当天晚上,远野没有回公寓,而是绕去了附近的街头网球场。夜场灯光很亮,白得有点刺眼,球场上空荡荡的,没有别人,正适合发泄。他站在底线,把整整一筐球拖到身边,抛球,挥拍。砰。球高速砸向对面底角。再来。砰。再来。砰。动作越来越快,节奏越来越重,球拍击球的声音像炮弹一样一下一下炸开。汗水顺着脖颈往下流,呼吸一点点变乱,但远野没停。他不是在训练,而是在清理。他知道自己最近状态不对,不是技术问题,而是心态问题。重来之后,他一直在用未来的经验碾压现在的比赛,这种打法虽然效率高,但会让自己变得麻木。网球不是拿来回忆过去的,也不是拿来处理旧账的。它应该是纯粹的,锋利的,带着欲望和攻击性的东西。远野一边挥拍,一边强迫自己把脑子里那些多余的东西扔掉。过去和君岛的双打习惯,过去那些配合默契,过去那些情绪拉扯,全都没必要留着。那些东西已经结束了,既然结束,就该彻底摒弃。

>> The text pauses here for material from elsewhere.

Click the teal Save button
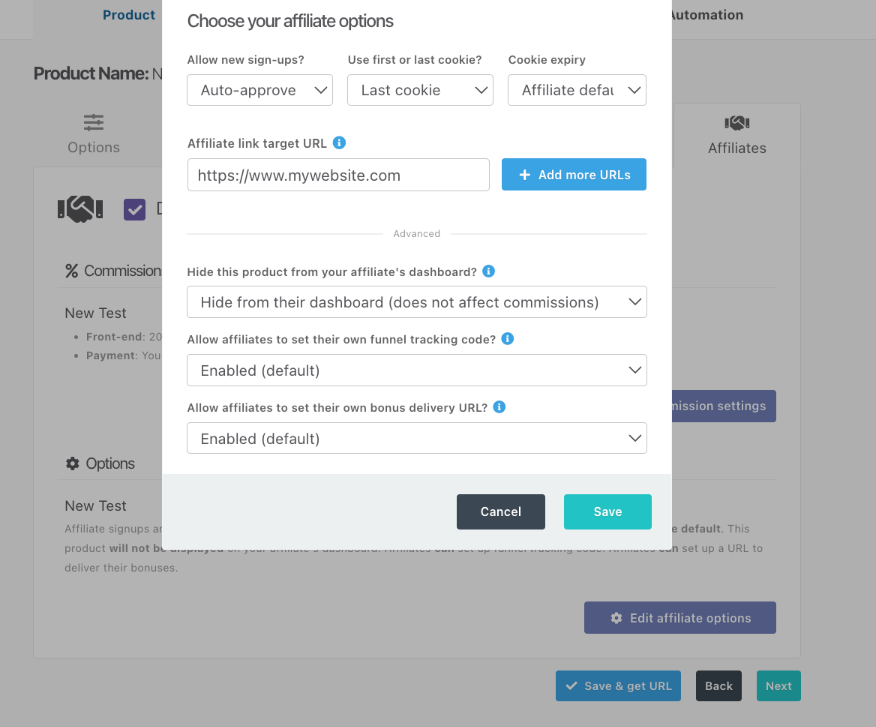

最后一颗球挥出去的时候,球直接砸进铁丝网里,网面震得发颤。远野站在原地喘气,额前的头发已经被汗打湿,胸口剧烈起伏,但脑子却前所未有地清醒。他抬头看着球网,忽然想起以前和君岛打双打的时候,自己负责撕开对面的防线,君岛负责收尾,那时候他们被称作最默契的组合。想到这里,远野忽然笑了,笑意很冷。默契又怎么样,合适又怎么样,到最后还不是分开了。所谓适合,本质上不过是阶段性的匹配,一旦方向不同,再合适也会散。既然如此,那这种东西本来就不值得执着。远野低头捡起球拍,重新站直,忽然觉得很轻松。不是放下,而是确认。确认自己现在真正想要的是什么。不是重温过去,不是追回什么,也不是证明什么。他只想赢,纯粹地赢。为了自己赢。
第二天训练的时候,所有人都察觉到了远野状态的变化。他还是那个看起来就不好惹的远野,眼神凶,脾气差,说话不客气,但昨天那种隐隐约约的滞涩感消失了。现在的他更锋利,也更纯粹。训练赛开始前,一个二年级正选站到他对面,神情明显有点紧绷。远野转着球拍,抬眼看着他,语气平静得近乎冷淡:“发球吧。”那人愣了一下:“你让我先?”远野扯了扯嘴角,笑意有点锋利:“快点,我赶时间。”一句话把对面噎得够呛。比赛开始后,差距几乎是肉眼可见的。对方发球不错,旋转和角度都算优秀,但远野接球的瞬间,整个节奏就变了。回球压底线,变线,上网,截杀,整个过程干净利落,没有任何多余动作,像流水线一样精准。比分拉得很快,几乎没给对方喘息空间。六比零结束的时候,对面的人站在场上,呼吸乱得不像刚打一盘,而像打了三盘。场边的人也安静得厉害,因为今天的远野和昨天完全不一样。昨天像是在完成任务,今天像是在享受比赛。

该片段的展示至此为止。